There are some limitations when assessing our data. First, we did not specifically consider how social and economic factors impact delivery hospital choice. In our cohort, a higher percentage of minority and privately insured neonates were born at hospitals with high-level, high-volume NICUs. If the factors prompting these differences in birth hospital choice also altered infants’ baseline risks for mortality and morbidity, they could have confounded our interaction terms. There are limited to no data on the factors influencing choice of delivery hospitals for patients, particularly those with public insurance or of minority racial/ethnic status. These factors could also vary between states with different health care funding and delivery structures. Future studies should consider factors such as hospital demographics and distance between residence and birth hospital to account for factors underlying birth hospital choice [9].

Further, we relied on self-identified racial and ethnic categories in our data analysis. There is widespread uncertainty about the utility of racial and ethnic grouping in predicting outcomes for individual patients given heterogeneity within groups and variable self-identification [37,38,39,40]. The categories in our dataset also preclude potentially important distinctions by subgroup, such as Middle Eastern and North African individuals or Hispanic individuals of variable geographic origin. Finally, we relied on International Classification of Disease, Ninth Revision, Clinical Modification (ICD-9-CM) codes to identify neonatal complications.
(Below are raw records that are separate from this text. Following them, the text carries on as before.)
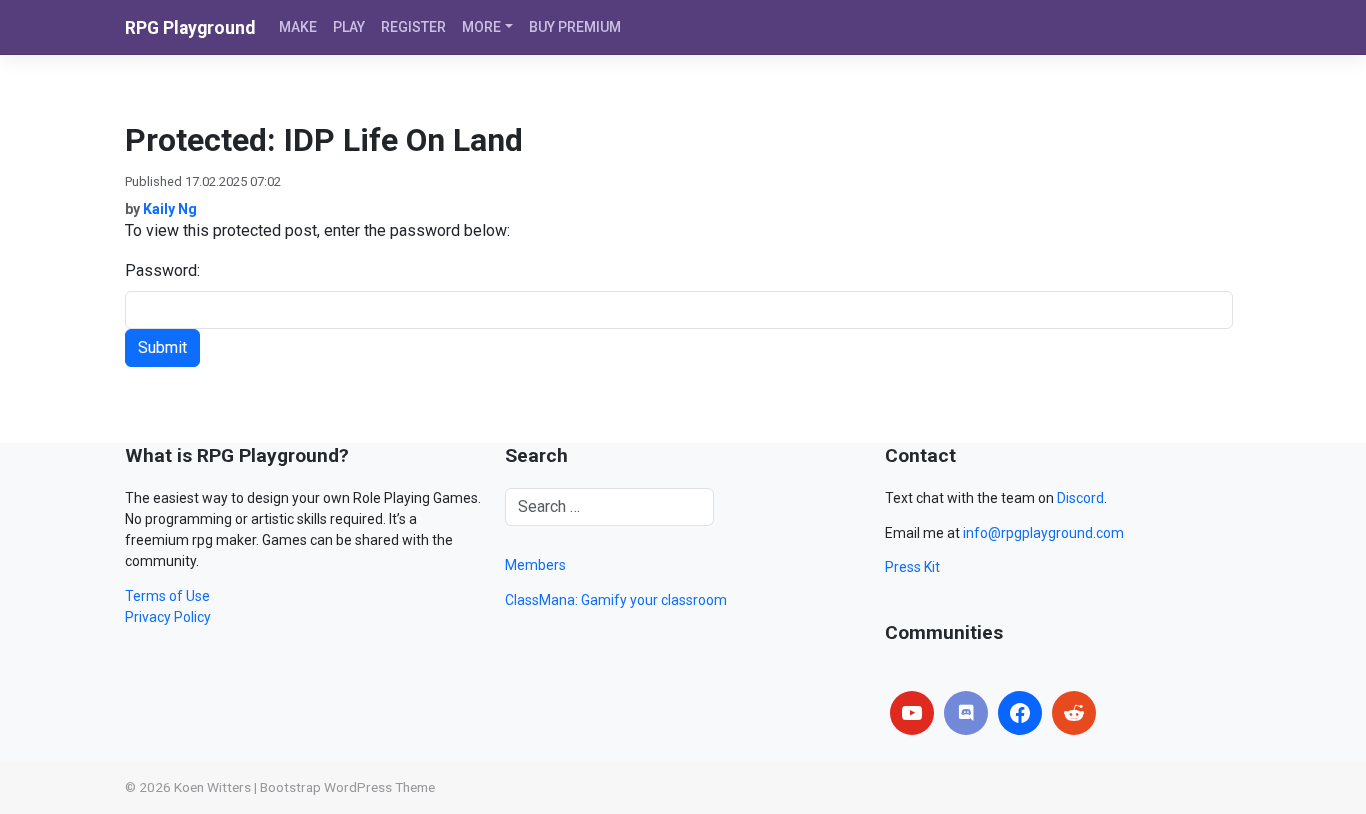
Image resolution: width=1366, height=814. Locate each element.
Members (535, 565)
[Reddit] (1074, 713)
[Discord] (966, 713)
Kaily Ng (170, 209)
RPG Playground (190, 28)
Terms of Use (167, 596)
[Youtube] (912, 713)
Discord (1080, 498)
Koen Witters (212, 787)
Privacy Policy (168, 617)
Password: (162, 270)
Variability in birth hospital coding methods could therefore have affected accuracy in enumerating our outcome measures, although this has not been demonstrated in other work.
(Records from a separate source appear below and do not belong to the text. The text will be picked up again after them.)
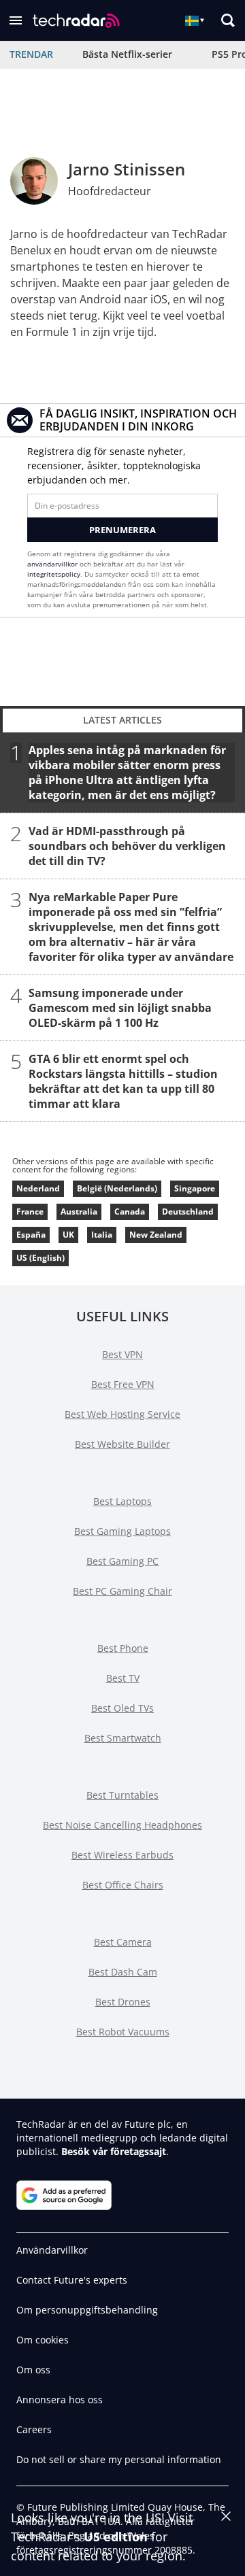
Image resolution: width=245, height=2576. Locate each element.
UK (68, 1234)
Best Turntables (122, 1795)
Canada (129, 1211)
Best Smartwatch (122, 1737)
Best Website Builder (122, 1444)
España (31, 1234)
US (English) (40, 1258)
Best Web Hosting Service (122, 1414)
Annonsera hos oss (59, 2399)
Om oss (33, 2369)
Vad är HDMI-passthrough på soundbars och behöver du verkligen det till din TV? (127, 846)
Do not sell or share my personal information (118, 2459)
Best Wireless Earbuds (122, 1854)
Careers (34, 2429)
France (30, 1211)
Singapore (194, 1188)
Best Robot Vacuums (122, 2031)
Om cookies (42, 2339)
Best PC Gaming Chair (122, 1590)
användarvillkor (52, 564)
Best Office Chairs (122, 1884)
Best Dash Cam (122, 1971)
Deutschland (188, 1211)
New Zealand (155, 1234)
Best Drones (122, 2001)
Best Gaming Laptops (122, 1531)
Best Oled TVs (122, 1707)
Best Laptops (122, 1501)
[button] (15, 20)
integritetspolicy (53, 574)
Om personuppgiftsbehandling (87, 2309)
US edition (116, 2536)
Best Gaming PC (122, 1561)
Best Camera (123, 1941)
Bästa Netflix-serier (127, 54)
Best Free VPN (122, 1384)
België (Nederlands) (117, 1188)
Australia (79, 1211)
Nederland (38, 1188)
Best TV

Ultimately, our results suggest that minority premature infants—Hispanic infants in particular—show a reduction in the odds of common morbidities of preterm birth compared to non-Hispanic white neonates when they deliver at hospitals with high-level and high-volume neonatal intensive care units. Neonatal intensive care unit regionalization efforts should continue and special efforts should be made to ensure that minority women can access these high-level services. To reduce disparities between hospitals serving primarily minority versus primarily non-Hispanic white patients, efforts should be made to equalize the quality of standard obstetric and neonatal services.